> BEREITGESTELLTES MATERIAL
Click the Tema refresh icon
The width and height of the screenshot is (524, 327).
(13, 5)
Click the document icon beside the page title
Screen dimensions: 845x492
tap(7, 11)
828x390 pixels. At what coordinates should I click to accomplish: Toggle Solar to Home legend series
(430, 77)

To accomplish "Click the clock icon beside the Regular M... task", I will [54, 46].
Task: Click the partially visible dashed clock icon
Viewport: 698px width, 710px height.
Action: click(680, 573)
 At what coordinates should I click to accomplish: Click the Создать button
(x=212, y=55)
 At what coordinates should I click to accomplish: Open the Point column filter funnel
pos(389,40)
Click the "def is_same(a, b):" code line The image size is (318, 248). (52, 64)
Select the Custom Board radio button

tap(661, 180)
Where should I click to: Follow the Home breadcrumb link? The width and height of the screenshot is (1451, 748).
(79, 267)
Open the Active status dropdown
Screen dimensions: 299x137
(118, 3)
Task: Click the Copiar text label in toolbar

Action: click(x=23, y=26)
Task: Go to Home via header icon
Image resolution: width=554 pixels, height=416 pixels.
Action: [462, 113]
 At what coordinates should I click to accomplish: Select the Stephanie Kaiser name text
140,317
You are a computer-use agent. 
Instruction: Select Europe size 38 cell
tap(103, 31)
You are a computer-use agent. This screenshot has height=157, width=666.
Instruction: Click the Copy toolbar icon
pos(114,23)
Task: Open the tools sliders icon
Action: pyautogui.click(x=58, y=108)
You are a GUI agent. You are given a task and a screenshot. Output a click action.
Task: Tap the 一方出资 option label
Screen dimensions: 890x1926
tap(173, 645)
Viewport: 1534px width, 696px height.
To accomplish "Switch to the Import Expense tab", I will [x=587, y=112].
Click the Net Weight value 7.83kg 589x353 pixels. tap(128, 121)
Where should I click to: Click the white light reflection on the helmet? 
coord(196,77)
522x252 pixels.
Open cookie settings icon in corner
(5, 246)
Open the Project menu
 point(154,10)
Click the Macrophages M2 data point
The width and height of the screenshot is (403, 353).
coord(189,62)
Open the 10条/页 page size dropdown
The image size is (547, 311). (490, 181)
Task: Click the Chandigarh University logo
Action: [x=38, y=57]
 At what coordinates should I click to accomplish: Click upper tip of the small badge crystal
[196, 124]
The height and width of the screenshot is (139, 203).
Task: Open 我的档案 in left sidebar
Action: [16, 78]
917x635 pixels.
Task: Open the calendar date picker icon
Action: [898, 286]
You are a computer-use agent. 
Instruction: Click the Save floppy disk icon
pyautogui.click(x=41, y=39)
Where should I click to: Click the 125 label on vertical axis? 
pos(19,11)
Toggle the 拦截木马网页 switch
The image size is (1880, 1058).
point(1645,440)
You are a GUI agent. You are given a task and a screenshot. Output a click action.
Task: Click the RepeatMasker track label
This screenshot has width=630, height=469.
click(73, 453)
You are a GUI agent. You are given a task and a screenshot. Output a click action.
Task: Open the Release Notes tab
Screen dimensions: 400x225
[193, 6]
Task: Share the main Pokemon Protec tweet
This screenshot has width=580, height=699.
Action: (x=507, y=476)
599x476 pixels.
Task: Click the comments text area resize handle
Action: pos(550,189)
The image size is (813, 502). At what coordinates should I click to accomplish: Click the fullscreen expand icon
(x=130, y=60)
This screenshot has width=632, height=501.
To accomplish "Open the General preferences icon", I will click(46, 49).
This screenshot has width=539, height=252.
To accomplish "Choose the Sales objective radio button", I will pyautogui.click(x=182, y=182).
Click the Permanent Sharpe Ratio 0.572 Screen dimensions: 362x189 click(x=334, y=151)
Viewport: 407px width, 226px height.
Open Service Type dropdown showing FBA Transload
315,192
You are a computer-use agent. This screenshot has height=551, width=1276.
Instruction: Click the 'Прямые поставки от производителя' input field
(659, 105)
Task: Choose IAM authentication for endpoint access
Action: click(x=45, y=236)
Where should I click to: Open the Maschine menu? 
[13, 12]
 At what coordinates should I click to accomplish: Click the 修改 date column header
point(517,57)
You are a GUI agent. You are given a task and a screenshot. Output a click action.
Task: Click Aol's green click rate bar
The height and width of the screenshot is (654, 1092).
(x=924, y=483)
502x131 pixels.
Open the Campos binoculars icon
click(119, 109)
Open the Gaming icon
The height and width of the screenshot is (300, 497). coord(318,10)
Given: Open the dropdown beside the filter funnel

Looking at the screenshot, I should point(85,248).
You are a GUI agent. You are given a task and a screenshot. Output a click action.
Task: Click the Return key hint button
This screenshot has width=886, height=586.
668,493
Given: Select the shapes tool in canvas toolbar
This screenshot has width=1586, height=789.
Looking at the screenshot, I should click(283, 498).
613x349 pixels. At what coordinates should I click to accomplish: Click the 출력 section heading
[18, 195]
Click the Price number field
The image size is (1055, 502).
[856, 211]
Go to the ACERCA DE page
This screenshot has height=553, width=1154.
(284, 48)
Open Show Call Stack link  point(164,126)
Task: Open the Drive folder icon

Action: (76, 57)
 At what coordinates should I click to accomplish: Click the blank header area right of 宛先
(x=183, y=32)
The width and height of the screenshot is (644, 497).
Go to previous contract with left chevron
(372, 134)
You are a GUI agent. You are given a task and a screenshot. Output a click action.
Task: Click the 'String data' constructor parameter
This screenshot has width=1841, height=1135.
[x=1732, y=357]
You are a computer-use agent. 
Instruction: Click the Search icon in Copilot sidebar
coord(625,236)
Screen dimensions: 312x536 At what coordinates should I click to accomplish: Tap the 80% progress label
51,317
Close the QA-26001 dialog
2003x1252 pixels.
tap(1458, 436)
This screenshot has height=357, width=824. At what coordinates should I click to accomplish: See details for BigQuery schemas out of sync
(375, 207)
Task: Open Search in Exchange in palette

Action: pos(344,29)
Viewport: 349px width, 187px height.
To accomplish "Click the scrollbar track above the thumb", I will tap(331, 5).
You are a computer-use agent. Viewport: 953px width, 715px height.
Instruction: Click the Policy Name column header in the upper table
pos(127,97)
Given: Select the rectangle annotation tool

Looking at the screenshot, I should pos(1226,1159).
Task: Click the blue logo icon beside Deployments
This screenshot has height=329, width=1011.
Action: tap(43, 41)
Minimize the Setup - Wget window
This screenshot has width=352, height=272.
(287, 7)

> AUFGABE UND VORGABEN
Schreibe bitte das gesamte Material oben in eine JSON-Liste von Zeichenketten um, mit einem Eintrag pro Zeile und ohne Leerzeilen.

> BEARBEITETE AUFGABE
[
  "Click the Tema refresh icon",
  "The width and height of the screenshot is (524, 327).",
  "(13, 5)",
  "Click the document icon beside the page title",
  "Screen dimensions: 845x492",
  "tap(7, 11)",
  "828x390 pixels. At what coordinates should I click to accomplish: Toggle Solar to Home legend series",
  "(430, 77)",
  "To accomplish \"Click the clock icon beside the Regular M... task\", I will [54, 46].",
  "Task: Click the partially visible dashed clock icon",
  "Viewport: 698px width, 710px height.",
  "Action: click(680, 573)",
  " At what coordinates should I click to accomplish: Click the Создать button",
  "(x=212, y=55)",
  " At what coordinates should I click to accomplish: Open the Point column filter funnel",
  "pos(389,40)",
  "Click the \"def is_same(a, b):\" code line The image size is (318, 248). (52, 64)",
  "Select the Custom Board radio button",
  "tap(661, 180)",
  "Where should I click to: Follow the Home breadcrumb link? The width and height of the screenshot is (1451, 748).",
  "(79, 267)",
  "Open the Active status dropdown",
  "Screen dimensions: 299x137",
  "(118, 3)",
  "Task: Click the Copiar text label in toolbar",
  "Action: click(x=23, y=26)",
  "Task: Go to Home via header icon",
  "Image resolution: width=554 pixels, height=416 pixels.",
  "Action: [462, 113]",
  " At what coordinates should I click to accomplish: Select the Stephanie Kaiser name text",
  "140,317",
  "You are a computer-use agent. ",
  "Instruction: Select Europe size 38 cell",
  "tap(103, 31)",
  "You are a computer-use agent. This screenshot has height=157, width=666.",
  "Instruction: Click the Copy toolbar icon",
  "pos(114,23)",
  "Task: Open the tools sliders icon",
  "Action: pyautogui.click(x=58, y=108)",
  "You are a GUI agent. You are given a task and a screenshot. Output a click action.",
  "Task: Tap the 一方出资 option label",
  "Screen dimensions: 890x1926",
  "tap(173, 645)",
  "Viewport: 1534px width, 696px height.",
  "To accomplish \"Switch to the Import Expense tab\", I will [x=587, y=112].",
  "Click the Net Weight value 7.83kg 589x353 pixels. tap(128, 121)",
  "Where should I click to: Click the white light reflection on the helmet? ",
  "coord(196,77)",
  "522x252 pixels.",
  "Open cookie settings icon in corner",
  "(5, 246)",
  "Open the Project menu",
  " point(154,10)",
  "Click the Macrophages M2 data point",
  "The width and height of the screenshot is (403, 353).",
  "coord(189,62)",
  "Open the 10条/页 page size dropdown",
  "The image size is (547, 311). (490, 181)",
  "Task: Click the Chandigarh University logo",
  "Action: [x=38, y=57]",
  " At what coordinates should I click to accomplish: Click upper tip of the small badge crystal",
  "[196, 124]",
  "The height and width of the screenshot is (139, 203).",
  "Task: Open 我的档案 in left sidebar",
  "Action: [16, 78]",
  "917x635 pixels.",
  "Task: Open the calendar date picker icon",
  "Action: [898, 286]",
  "You are a computer-use agent. ",
  "Instruction: Click the Save floppy disk icon",
  "pyautogui.click(x=41, y=39)",
  "Where should I click to: Click the 125 label on vertical axis? ",
  "pos(19,11)",
  "Toggle the 拦截木马网页 switch",
  "The image size is (1880, 1058).",
  "point(1645,440)",
  "You are a GUI agent. You are given a task and a screenshot. Output a click action.",
  "Task: Click the RepeatMasker track label",
  "This screenshot has width=630, height=469.",
  "click(73, 453)",
  "You are a GUI agent. You are given a task and a screenshot. Output a click action.",
  "Task: Open the Release Notes tab",
  "Screen dimensions: 400x225",
  "[193, 6]",
  "Task: Share the main Pokemon Protec tweet",
  "This screenshot has width=580, height=699.",
  "Action: (x=507, y=476)",
  "599x476 pixels.",
  "Task: Click the comments text area resize handle",
  "Action: pos(550,189)",
  "The image size is (813, 502). At what coordinates should I click to accomplish: Click the fullscreen expand icon",
  "(x=130, y=60)",
  "This screenshot has width=632, height=501.",
  "To accomplish \"Open the General preferences icon\", I will click(46, 49).",
  "This screenshot has width=539, height=252.",
  "To accomplish \"Choose the Sales objective radio button\", I will pyautogui.click(x=182, y=182).",
  "Click the Permanent Sharpe Ratio 0.572 Screen dimensions: 362x189 click(x=334, y=151)",
  "Viewport: 407px width, 226px height.",
  "Open Service Type dropdown showing FBA Transload",
  "315,192",
  "You are a computer-use agent. This screenshot has height=551, width=1276.",
  "Instruction: Click the 'Прямые поставки от производителя' input field",
  "(659, 105)",
  "Task: Choose IAM authentication for endpoint access",
  "Action: click(x=45, y=236)",
  "Where should I click to: Open the Maschine menu? ",
  "[13, 12]",
  " At what coordinates should I click to accomplish: Click the 修改 date column header",
  "point(517,57)",
  "You are a GUI agent. You are given a task and a screenshot. Output a click action.",
  "Task: Click Aol's green click rate bar",
  "The height and width of the screenshot is (654, 1092).",
  "(x=924, y=483)",
  "502x131 pixels.",
  "Open the Campos binoculars icon",
  "click(119, 109)",
  "Open the Gaming icon",
  "The height and width of the screenshot is (300, 497). coord(318,10)",
  "Given: Open the dropdown beside the filter funnel",
  "Looking at the screenshot, I should point(85,248).",
  "You are a GUI agent. You are given a task and a screenshot. Output a click action.",
  "Task: Click the Return key hint button",
  "This screenshot has width=886, height=586.",
  "668,493",
  "Given: Select the shapes tool in canvas toolbar",
  "This screenshot has width=1586, height=789.",
  "Looking at the screenshot, I should click(283, 498).",
  "613x349 pixels. At what coordinates should I click to accomplish: Click the 출력 section heading",
  "[18, 195]",
  "Click the Price number field",
  "The image size is (1055, 502).",
  "[856, 211]",
  "Go to the ACERCA DE page",
  "This screenshot has height=553, width=1154.",
  "(284, 48)",
  "Open Show Call Stack link  point(164,126)",
  "Task: Open the Drive folder icon",
  "Action: (76, 57)",
  " At what coordinates should I click to accomplish: Click the blank header area right of 宛先",
  "(x=183, y=32)",
  "The width and height of the screenshot is (644, 497).",
  "Go to previous contract with left chevron",
  "(372, 134)",
  "You are a GUI agent. You are given a task and a screenshot. Output a click action.",
  "Task: Click the 'String data' constructor parameter",
  "This screenshot has width=1841, height=1135.",
  "[x=1732, y=357]",
  "You are a computer-use agent. ",
  "Instruction: Click the Search icon in Copilot sidebar",
  "coord(625,236)",
  "Screen dimensions: 312x536 At what coordinates should I click to accomplish: Tap the 80% progress label",
  "51,317",
  "Close the QA-26001 dialog",
  "2003x1252 pixels.",
  "tap(1458, 436)",
  "This screenshot has height=357, width=824. At what coordinates should I click to accomplish: See details for BigQuery schemas out of sync",
  "(375, 207)",
  "Task: Open Search in Exchange in palette",
  "Action: pos(344,29)",
  "Viewport: 349px width, 187px height.",
  "To accomplish \"Click the scrollbar track above the thumb\", I will tap(331, 5).",
  "You are a computer-use agent. Viewport: 953px width, 715px height.",
  "Instruction: Click the Policy Name column header in the upper table",
  "pos(127,97)",
  "Given: Select the rectangle annotation tool",
  "Looking at the screenshot, I should pos(1226,1159).",
  "Task: Click the blue logo icon beside Deployments",
  "This screenshot has height=329, width=1011.",
  "Action: tap(43, 41)",
  "Minimize the Setup - Wget window",
  "This screenshot has width=352, height=272.",
  "(287, 7)"
]